• _Перечень заданий_
1. Ответьте на вопросы по тексту о романе Ральфа Дутли:
(a) Книга какого издательства упомянута в тексте?
(b) С чем сравнивается оккупация, превратившая Париж в «город-труп»?
(c) Какого цвета грязь названа в описании картин Сутина?
2. Воспроизведите без изменений фрагмент текста о романе Ральфа Дутли от слов «Невидимая и вездесущая» до слов «жизнь и смерть.» включительно.

• _Текст для анализа_
=====

Мой путь по франко-испано-латиноамериканской литературе вильнул зигзагом в сторону романа немецкоязычного Ральфа Дутли. Впрочем, действие доставшейся мне в подарок книги «Издательства Ивана Лимбаха» всё же разворачивается во Франции. Одним самым длинным днём, какой бывает в жизни каждого, умирающий художник Хаим Сутин – живой мертвец – отправляется в странствие по петляющим в обход фашистских патрулей деревенским дорогам оккупированной Франции, в катафалке, в гробу, отправляется в путь, неумолимо ведущий к непреложному концу.
Невидимая и вездесущая оккупация, превратившая Париж в «город-труп», подобна желудочной язве, только вот язва Сутина заняла его желудок задолго до прихода немцев во Францию. Ему представляется вдруг, будто оккупанты исчезли и вместе с ними ушла сверлящая боль в животе, однако он злится на себя, потому что знает, что его боль появилась, когда никто и думать не думал об оккупации.
Его боль – многолетняя, единственное, что он знает, второй пульс, «часть его самого, как его дыхание, его пот, как его жизненные соки». Боль – его талант. Картины словно написаны этой болью: искорёженные дороги, вихляющие, качающиеся деревья, сплошная коричневая и синяя грязь, шрамы и рубцы. Боль – это цвет, война, жизнь и смерть.

=====

• _Записи данных_
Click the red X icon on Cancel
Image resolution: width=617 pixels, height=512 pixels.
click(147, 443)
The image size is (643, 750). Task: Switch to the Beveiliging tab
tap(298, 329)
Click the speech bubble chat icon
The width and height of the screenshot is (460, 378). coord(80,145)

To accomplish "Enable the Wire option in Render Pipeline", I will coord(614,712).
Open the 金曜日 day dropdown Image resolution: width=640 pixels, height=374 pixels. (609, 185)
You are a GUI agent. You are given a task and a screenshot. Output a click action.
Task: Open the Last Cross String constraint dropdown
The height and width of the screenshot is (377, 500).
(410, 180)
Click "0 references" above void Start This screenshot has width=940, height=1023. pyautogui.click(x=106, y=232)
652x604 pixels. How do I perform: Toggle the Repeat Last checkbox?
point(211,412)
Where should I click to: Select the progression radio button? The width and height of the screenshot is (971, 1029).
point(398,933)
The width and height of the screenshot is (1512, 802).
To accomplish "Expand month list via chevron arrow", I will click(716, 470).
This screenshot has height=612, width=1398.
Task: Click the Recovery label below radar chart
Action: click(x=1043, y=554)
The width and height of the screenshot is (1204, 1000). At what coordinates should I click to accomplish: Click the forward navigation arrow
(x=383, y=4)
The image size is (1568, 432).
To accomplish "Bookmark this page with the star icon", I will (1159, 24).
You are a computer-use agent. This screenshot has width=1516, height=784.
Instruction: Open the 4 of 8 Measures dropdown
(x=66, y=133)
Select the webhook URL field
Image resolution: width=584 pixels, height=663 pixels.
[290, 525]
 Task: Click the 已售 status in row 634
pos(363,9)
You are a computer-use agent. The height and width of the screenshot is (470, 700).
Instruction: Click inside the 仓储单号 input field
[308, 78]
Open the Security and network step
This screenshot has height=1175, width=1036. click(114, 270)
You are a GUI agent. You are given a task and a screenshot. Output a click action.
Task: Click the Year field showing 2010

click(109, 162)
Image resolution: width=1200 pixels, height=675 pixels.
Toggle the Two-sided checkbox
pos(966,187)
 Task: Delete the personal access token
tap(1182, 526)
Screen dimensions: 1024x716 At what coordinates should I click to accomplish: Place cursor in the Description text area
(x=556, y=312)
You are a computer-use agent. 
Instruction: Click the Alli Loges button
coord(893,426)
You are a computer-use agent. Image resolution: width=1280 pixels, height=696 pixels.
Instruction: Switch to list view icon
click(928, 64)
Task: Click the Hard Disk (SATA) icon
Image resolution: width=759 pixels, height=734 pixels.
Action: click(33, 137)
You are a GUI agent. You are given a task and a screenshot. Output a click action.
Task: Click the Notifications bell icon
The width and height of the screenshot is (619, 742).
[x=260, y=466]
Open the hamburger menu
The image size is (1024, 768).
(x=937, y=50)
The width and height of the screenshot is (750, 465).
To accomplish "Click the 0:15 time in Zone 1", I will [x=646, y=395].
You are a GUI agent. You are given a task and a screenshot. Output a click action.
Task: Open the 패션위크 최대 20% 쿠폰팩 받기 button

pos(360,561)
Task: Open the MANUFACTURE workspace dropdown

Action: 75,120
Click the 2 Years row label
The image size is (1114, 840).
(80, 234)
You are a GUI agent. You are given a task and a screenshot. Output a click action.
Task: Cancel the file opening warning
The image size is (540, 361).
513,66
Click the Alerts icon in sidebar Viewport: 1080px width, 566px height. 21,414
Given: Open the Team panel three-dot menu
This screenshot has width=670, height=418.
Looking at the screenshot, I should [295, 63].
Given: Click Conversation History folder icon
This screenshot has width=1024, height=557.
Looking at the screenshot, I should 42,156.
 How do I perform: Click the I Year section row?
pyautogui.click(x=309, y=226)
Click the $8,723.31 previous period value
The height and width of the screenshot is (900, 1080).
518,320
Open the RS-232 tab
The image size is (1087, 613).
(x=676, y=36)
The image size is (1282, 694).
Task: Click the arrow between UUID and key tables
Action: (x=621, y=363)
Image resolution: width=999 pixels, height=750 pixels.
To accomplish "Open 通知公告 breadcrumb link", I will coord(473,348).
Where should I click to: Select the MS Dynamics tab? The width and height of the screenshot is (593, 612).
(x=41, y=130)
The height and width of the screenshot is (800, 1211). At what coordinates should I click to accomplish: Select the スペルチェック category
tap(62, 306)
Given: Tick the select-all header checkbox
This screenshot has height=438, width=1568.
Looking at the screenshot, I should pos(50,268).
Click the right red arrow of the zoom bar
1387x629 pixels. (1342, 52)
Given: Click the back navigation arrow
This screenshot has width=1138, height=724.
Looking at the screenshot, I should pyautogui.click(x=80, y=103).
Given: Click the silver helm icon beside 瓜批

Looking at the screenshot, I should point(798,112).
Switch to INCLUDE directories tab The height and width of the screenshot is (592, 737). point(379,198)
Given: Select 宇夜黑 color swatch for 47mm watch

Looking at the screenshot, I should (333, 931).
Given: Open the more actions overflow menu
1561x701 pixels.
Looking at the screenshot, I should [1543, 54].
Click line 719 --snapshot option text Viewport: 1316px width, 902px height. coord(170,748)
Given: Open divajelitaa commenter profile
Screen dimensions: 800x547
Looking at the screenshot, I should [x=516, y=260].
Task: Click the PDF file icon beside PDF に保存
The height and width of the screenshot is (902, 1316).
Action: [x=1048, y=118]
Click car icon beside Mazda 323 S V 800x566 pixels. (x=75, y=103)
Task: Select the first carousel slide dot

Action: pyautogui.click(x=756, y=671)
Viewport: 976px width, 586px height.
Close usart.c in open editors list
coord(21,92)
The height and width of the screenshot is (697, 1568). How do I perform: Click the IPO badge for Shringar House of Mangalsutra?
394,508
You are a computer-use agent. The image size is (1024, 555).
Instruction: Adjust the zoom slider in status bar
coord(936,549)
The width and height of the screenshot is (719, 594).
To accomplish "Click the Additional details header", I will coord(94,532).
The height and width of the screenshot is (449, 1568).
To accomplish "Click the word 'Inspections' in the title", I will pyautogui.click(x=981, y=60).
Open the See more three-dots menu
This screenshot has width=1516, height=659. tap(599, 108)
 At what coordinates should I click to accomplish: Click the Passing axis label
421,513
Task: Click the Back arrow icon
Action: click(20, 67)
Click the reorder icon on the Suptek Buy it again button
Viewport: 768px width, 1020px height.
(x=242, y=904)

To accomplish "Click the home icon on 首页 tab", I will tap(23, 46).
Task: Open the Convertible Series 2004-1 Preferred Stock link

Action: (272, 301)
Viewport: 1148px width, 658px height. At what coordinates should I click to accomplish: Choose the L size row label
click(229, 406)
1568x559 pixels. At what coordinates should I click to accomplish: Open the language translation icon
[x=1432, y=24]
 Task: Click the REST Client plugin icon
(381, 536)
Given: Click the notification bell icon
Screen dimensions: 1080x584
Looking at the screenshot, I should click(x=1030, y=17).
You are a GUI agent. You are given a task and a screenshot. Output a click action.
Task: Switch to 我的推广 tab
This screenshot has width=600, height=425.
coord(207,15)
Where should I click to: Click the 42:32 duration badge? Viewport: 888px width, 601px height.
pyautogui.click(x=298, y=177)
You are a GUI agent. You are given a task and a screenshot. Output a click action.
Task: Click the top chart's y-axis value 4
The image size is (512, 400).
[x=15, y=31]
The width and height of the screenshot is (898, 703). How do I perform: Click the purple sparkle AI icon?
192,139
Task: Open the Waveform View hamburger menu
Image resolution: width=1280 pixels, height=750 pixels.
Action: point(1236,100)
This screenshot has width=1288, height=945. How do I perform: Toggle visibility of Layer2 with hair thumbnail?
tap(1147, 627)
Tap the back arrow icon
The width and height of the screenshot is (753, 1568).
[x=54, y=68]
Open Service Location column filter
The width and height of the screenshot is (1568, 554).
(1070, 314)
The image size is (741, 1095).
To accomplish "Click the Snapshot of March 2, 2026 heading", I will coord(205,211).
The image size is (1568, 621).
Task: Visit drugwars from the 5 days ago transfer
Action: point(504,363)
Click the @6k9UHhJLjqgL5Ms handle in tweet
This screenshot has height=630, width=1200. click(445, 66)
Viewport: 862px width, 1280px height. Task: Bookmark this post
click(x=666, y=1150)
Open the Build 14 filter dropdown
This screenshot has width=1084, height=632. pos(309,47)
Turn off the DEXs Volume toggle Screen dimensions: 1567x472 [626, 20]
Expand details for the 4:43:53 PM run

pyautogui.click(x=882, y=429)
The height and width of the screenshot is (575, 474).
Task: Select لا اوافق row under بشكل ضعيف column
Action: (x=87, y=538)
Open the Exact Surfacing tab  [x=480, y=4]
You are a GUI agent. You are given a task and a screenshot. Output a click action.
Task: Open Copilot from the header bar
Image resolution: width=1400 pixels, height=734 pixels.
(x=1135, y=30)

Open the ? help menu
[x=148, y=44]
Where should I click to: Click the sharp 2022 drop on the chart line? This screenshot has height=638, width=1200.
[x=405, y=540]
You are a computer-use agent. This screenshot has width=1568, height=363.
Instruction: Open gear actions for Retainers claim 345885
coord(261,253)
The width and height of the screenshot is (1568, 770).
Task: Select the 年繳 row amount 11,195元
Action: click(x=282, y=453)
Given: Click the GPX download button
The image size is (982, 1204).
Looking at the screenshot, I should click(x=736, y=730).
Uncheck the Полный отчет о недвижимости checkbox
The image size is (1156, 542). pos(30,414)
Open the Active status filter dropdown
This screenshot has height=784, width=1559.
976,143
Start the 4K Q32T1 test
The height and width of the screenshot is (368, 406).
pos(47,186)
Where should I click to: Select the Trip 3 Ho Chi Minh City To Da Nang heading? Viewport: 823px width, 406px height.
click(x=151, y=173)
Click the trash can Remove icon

=====

• _Результаты_
1.
(a) «Издательства Ивана Лимбаха».
(b) С желудочной язвой.
(c) Коричневая и синяя.

2.
Невидимая и вездесущая оккупация, превратившая Париж в «город-труп», подобна желудочной язве, только вот язва Сутина заняла его желудок задолго до прихода немцев во Францию. Ему представляется вдруг, будто оккупанты исчезли и вместе с ними ушла сверлящая боль в животе, однако он злится на себя, потому что знает, что его боль появилась, когда никто и думать не думал об оккупации.
Его боль – многолетняя, единственное, что он знает, второй пульс, «часть его самого, как его дыхание, его пот, как его жизненные соки». Боль – его талант. Картины словно написаны этой болью: искорёженные дороги, вихляющие, качающиеся деревья, сплошная коричневая и синяя грязь, шрамы и рубцы. Боль – это цвет, война, жизнь и смерть.